• **Supplied records**
Segment Open

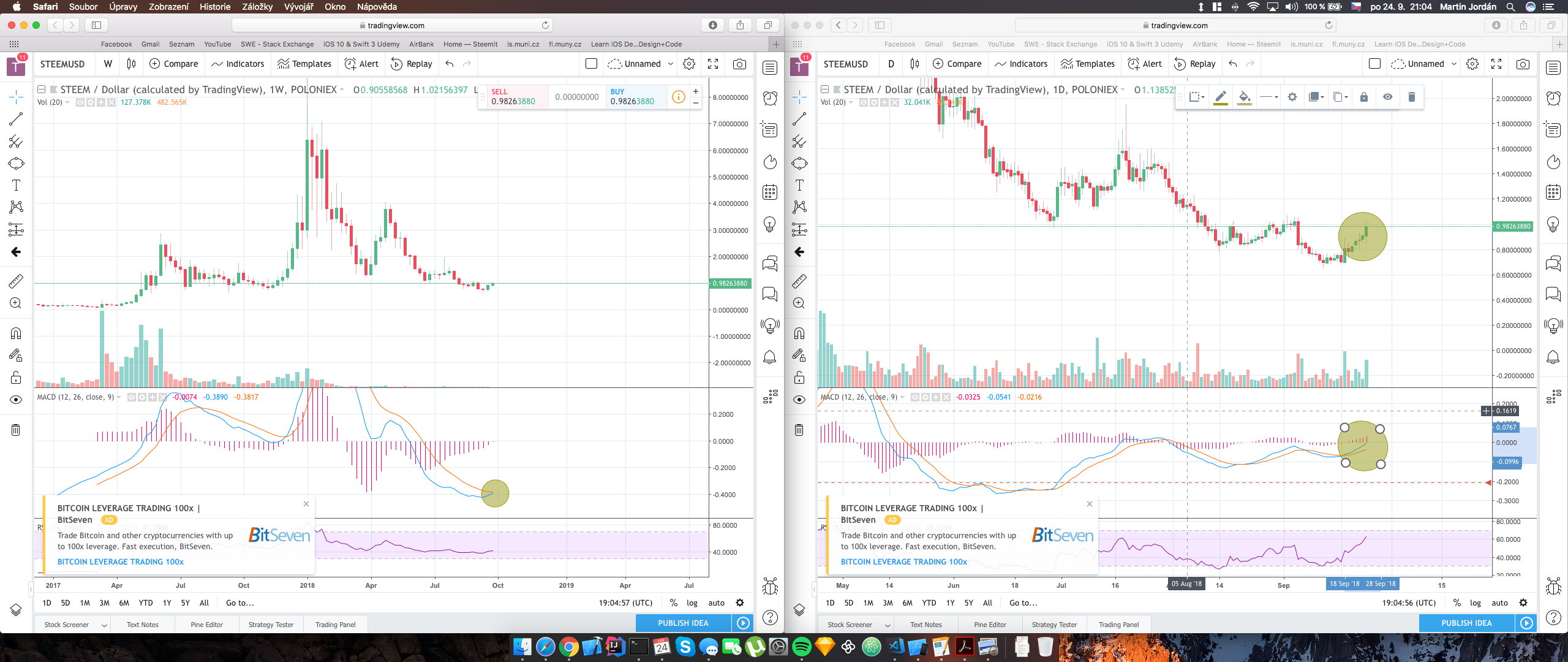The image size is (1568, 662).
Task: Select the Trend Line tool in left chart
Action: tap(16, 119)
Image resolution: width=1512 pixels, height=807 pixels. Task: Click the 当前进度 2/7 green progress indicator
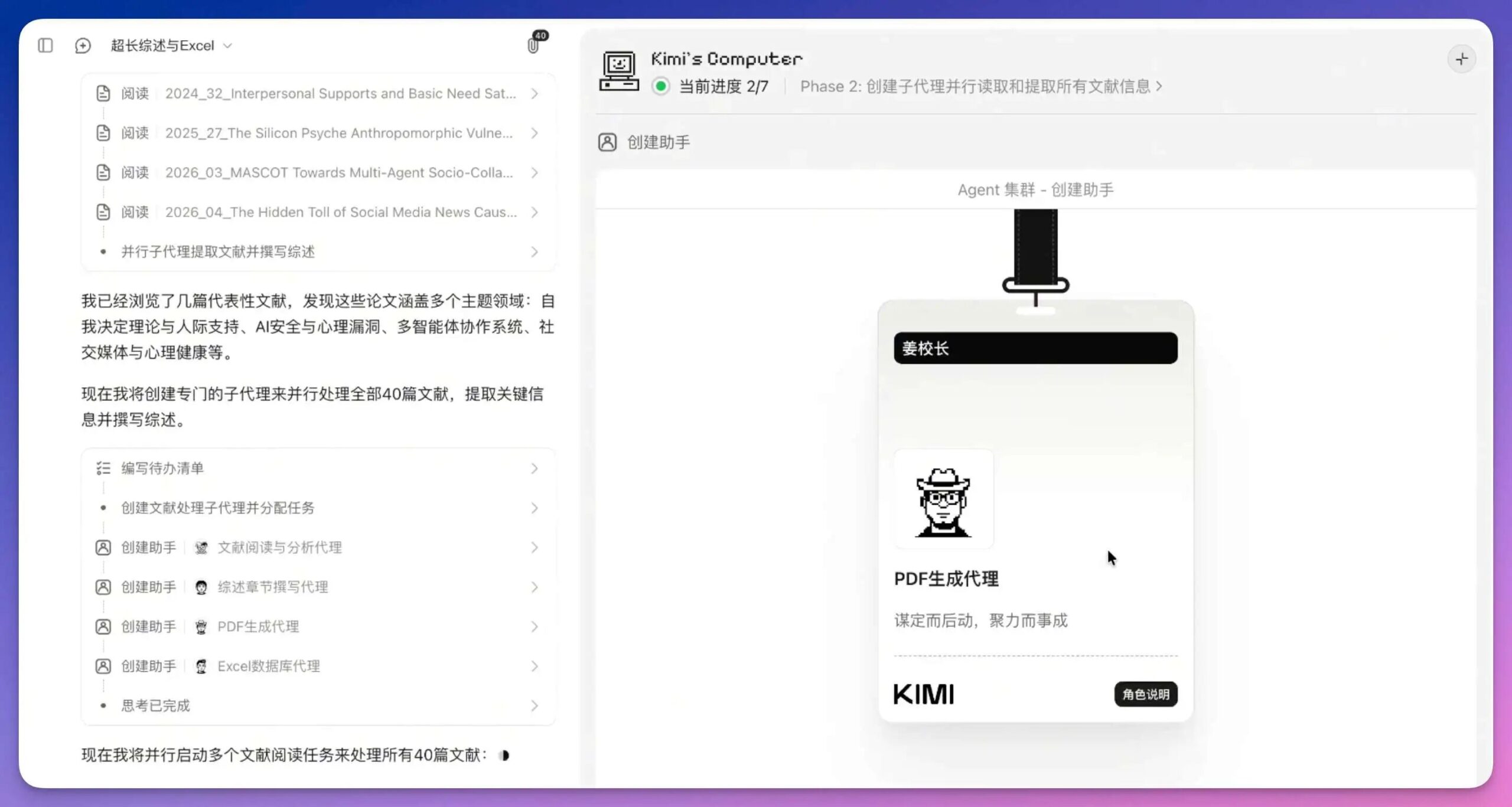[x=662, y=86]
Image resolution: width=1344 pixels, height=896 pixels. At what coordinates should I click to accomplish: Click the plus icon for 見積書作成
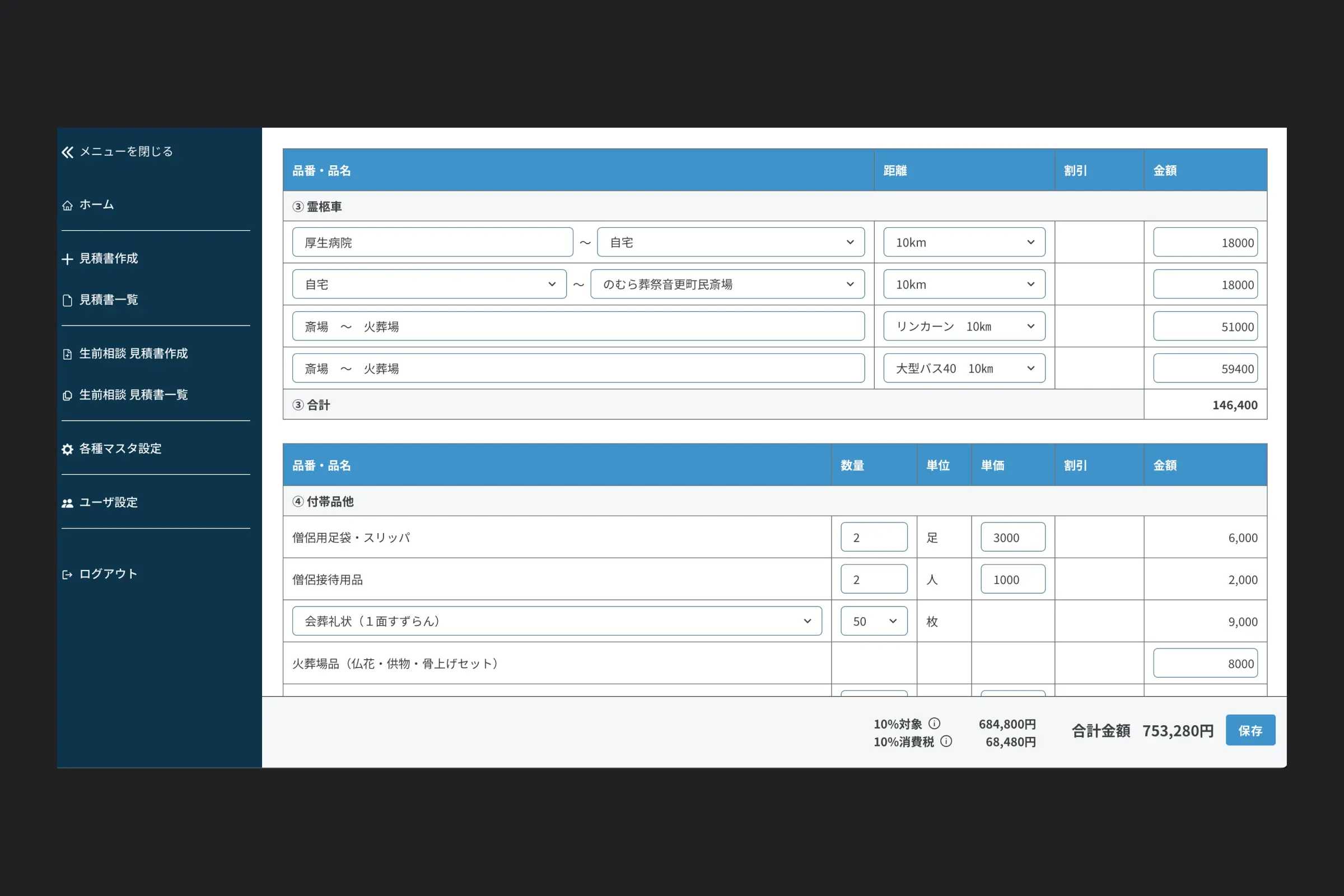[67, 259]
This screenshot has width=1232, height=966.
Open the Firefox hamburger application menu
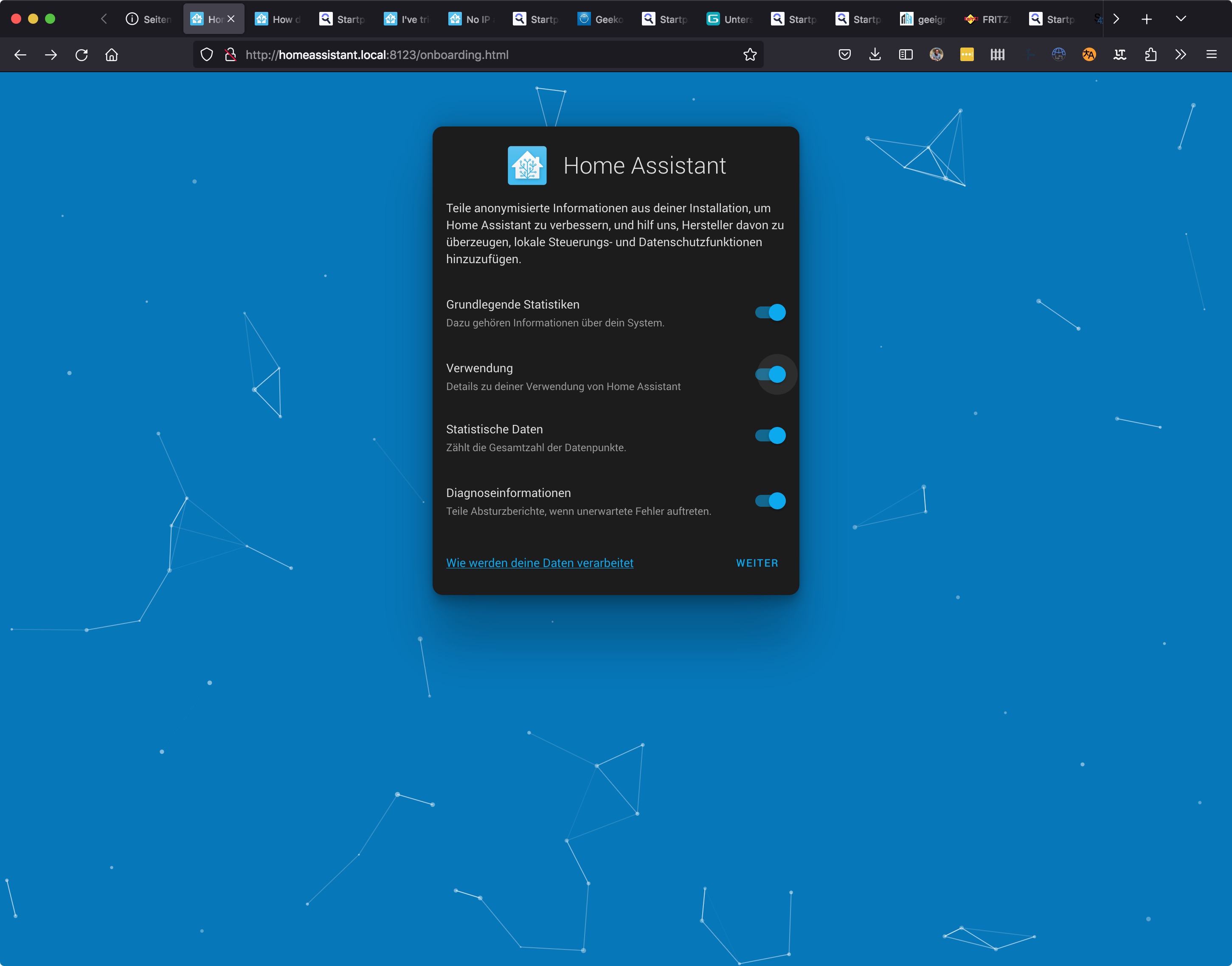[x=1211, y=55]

Segment Closed
Segment Open

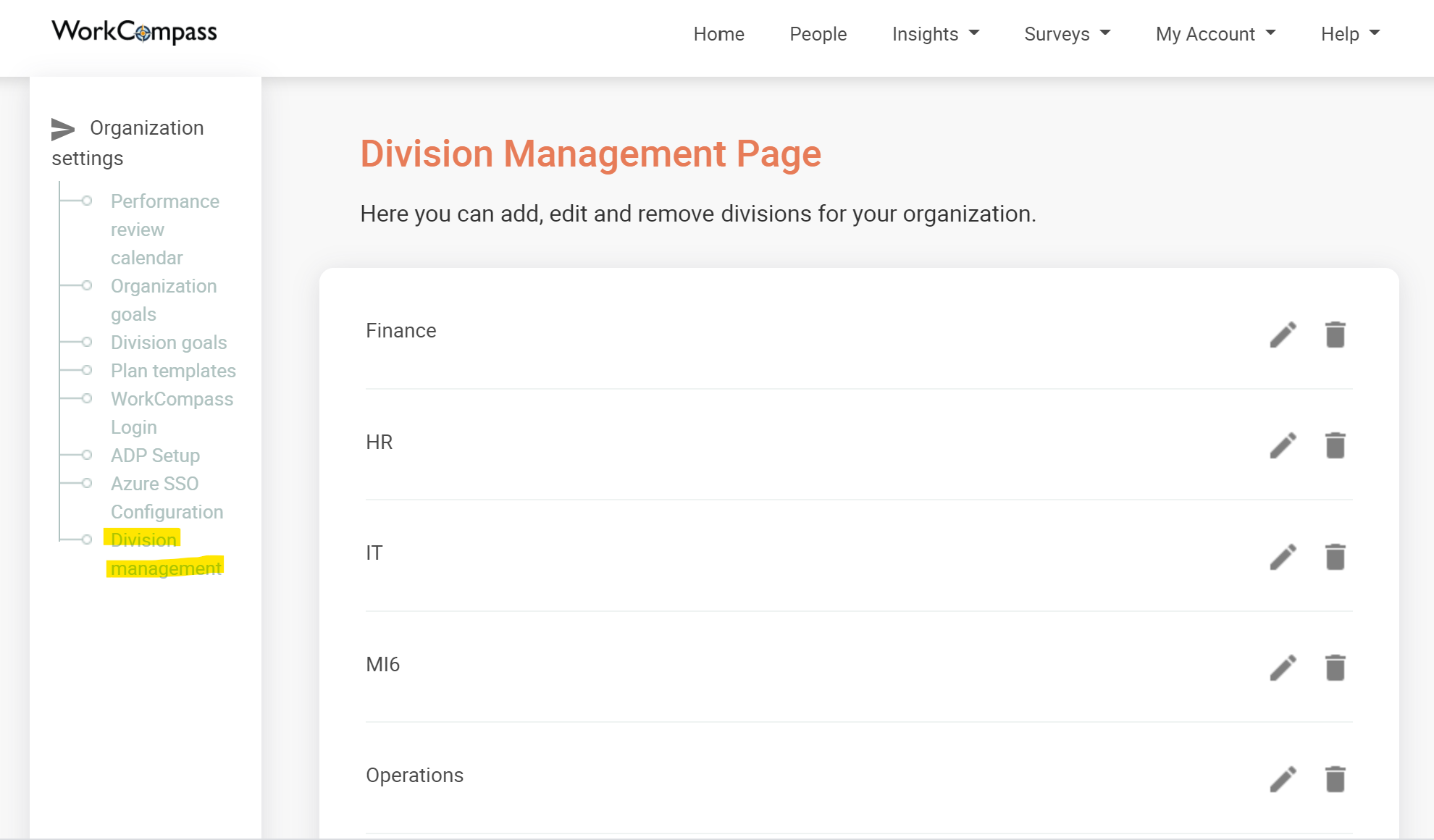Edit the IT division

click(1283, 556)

Segment Closed

• **Exercise instructions**
Since the pictures are not part of the copy, please transcribe only the lines above from the one with "Image resolution: width=1512" through the one with "This screenshot has width=1232, height=966.", exactly and with both ends.

• **Task solution**
Image resolution: width=1512 pixels, height=807 pixels. Task: Click the 当前进度 2/7 green progress indicator
[x=662, y=86]
Image resolution: width=1344 pixels, height=896 pixels. At what coordinates should I click to accomplish: Click the plus icon for 見積書作成
[67, 259]
This screenshot has width=1232, height=966.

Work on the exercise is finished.